** begin Records provided **

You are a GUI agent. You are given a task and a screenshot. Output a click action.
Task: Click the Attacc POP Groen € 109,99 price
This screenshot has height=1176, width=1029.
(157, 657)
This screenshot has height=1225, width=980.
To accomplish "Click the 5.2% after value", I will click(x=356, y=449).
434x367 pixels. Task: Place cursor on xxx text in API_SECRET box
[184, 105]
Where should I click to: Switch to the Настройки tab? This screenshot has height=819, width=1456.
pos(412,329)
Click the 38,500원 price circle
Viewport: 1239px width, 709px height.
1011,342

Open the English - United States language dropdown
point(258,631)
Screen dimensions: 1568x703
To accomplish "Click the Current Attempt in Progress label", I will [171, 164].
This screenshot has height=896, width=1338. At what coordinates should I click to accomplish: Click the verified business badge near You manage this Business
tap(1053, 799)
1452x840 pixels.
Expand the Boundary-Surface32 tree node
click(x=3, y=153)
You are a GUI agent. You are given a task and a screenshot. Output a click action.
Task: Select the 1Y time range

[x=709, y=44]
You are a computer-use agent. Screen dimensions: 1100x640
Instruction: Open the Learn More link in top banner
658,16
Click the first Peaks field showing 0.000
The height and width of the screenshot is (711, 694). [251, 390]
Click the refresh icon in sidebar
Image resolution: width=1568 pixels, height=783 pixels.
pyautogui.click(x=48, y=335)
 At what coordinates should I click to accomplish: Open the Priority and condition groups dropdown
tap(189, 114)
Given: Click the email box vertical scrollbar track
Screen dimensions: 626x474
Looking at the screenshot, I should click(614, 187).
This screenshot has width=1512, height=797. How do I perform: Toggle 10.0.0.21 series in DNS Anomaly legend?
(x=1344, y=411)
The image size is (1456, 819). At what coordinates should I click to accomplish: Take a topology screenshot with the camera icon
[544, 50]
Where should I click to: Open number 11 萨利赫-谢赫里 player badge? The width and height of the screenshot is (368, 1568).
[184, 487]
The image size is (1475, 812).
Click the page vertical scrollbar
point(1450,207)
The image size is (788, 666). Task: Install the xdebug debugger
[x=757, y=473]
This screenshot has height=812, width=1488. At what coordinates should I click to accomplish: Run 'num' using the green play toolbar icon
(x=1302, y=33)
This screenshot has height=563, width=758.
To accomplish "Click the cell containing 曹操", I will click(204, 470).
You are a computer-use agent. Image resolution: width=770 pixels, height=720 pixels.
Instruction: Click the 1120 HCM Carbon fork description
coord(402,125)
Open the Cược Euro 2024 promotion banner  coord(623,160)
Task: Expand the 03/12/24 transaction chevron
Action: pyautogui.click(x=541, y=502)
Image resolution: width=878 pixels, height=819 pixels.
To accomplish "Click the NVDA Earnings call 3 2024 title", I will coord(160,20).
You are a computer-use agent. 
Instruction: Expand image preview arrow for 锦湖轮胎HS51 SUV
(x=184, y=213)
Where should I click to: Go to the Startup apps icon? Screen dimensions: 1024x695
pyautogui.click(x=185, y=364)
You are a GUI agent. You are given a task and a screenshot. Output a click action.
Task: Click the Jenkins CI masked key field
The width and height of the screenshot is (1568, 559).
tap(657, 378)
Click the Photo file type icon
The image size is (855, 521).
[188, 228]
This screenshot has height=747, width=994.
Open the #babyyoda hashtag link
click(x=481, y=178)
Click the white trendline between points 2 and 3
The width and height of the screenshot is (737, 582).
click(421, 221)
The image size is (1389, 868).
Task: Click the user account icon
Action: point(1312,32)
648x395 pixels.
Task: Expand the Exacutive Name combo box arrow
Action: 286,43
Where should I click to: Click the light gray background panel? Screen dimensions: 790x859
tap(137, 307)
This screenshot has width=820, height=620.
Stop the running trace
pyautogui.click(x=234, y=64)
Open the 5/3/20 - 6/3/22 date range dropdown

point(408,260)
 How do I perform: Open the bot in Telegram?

** end Records provided **

● Task
Rewrite the material above, changing every "Screen dimensions" to "Screen size" and leaving everything else unchanged.

● Result of the task
You are a GUI agent. You are given a task and a screenshot. Output a click action.
Task: Click the Attacc POP Groen € 109,99 price
This screenshot has height=1176, width=1029.
(157, 657)
This screenshot has height=1225, width=980.
To accomplish "Click the 5.2% after value", I will click(x=356, y=449).
434x367 pixels. Task: Place cursor on xxx text in API_SECRET box
[184, 105]
Where should I click to: Switch to the Настройки tab? This screenshot has height=819, width=1456.
pos(412,329)
Click the 38,500원 price circle
Viewport: 1239px width, 709px height.
1011,342

Open the English - United States language dropdown
point(258,631)
Screen size: 1568x703
To accomplish "Click the Current Attempt in Progress label", I will [171, 164].
This screenshot has height=896, width=1338. At what coordinates should I click to accomplish: Click the verified business badge near You manage this Business
tap(1053, 799)
1452x840 pixels.
Expand the Boundary-Surface32 tree node
click(x=3, y=153)
You are a GUI agent. You are given a task and a screenshot. Output a click action.
Task: Select the 1Y time range

[x=709, y=44]
You are a computer-use agent. Screen size: 1100x640
Instruction: Open the Learn More link in top banner
658,16
Click the first Peaks field showing 0.000
The height and width of the screenshot is (711, 694). [251, 390]
Click the refresh icon in sidebar
Image resolution: width=1568 pixels, height=783 pixels.
pyautogui.click(x=48, y=335)
 At what coordinates should I click to accomplish: Open the Priority and condition groups dropdown
tap(189, 114)
Given: Click the email box vertical scrollbar track
Screen size: 626x474
Looking at the screenshot, I should click(614, 187).
This screenshot has width=1512, height=797. How do I perform: Toggle 10.0.0.21 series in DNS Anomaly legend?
(x=1344, y=411)
The image size is (1456, 819). At what coordinates should I click to accomplish: Take a topology screenshot with the camera icon
[544, 50]
Where should I click to: Open number 11 萨利赫-谢赫里 player badge? The width and height of the screenshot is (368, 1568).
[184, 487]
The image size is (1475, 812).
Click the page vertical scrollbar
point(1450,207)
The image size is (788, 666). Task: Install the xdebug debugger
[x=757, y=473]
This screenshot has height=812, width=1488. At what coordinates should I click to accomplish: Run 'num' using the green play toolbar icon
(x=1302, y=33)
This screenshot has height=563, width=758.
To accomplish "Click the cell containing 曹操", I will click(204, 470).
You are a computer-use agent. Image resolution: width=770 pixels, height=720 pixels.
Instruction: Click the 1120 HCM Carbon fork description
coord(402,125)
Open the Cược Euro 2024 promotion banner  coord(623,160)
Task: Expand the 03/12/24 transaction chevron
Action: pyautogui.click(x=541, y=502)
Image resolution: width=878 pixels, height=819 pixels.
To accomplish "Click the NVDA Earnings call 3 2024 title", I will coord(160,20).
You are a computer-use agent. 
Instruction: Expand image preview arrow for 锦湖轮胎HS51 SUV
(x=184, y=213)
Where should I click to: Go to the Startup apps icon? Screen size: 1024x695
pyautogui.click(x=185, y=364)
You are a GUI agent. You are given a task and a screenshot. Output a click action.
Task: Click the Jenkins CI masked key field
The width and height of the screenshot is (1568, 559).
tap(657, 378)
Click the Photo file type icon
The image size is (855, 521).
[188, 228]
This screenshot has height=747, width=994.
Open the #babyyoda hashtag link
click(x=481, y=178)
Click the white trendline between points 2 and 3
The width and height of the screenshot is (737, 582).
click(421, 221)
The image size is (1389, 868).
Task: Click the user account icon
Action: point(1312,32)
648x395 pixels.
Task: Expand the Exacutive Name combo box arrow
Action: 286,43
Where should I click to: Click the light gray background panel? Screen size: 790x859
tap(137, 307)
This screenshot has width=820, height=620.
Stop the running trace
pyautogui.click(x=234, y=64)
Open the 5/3/20 - 6/3/22 date range dropdown

point(408,260)
 How do I perform: Open the bot in Telegram?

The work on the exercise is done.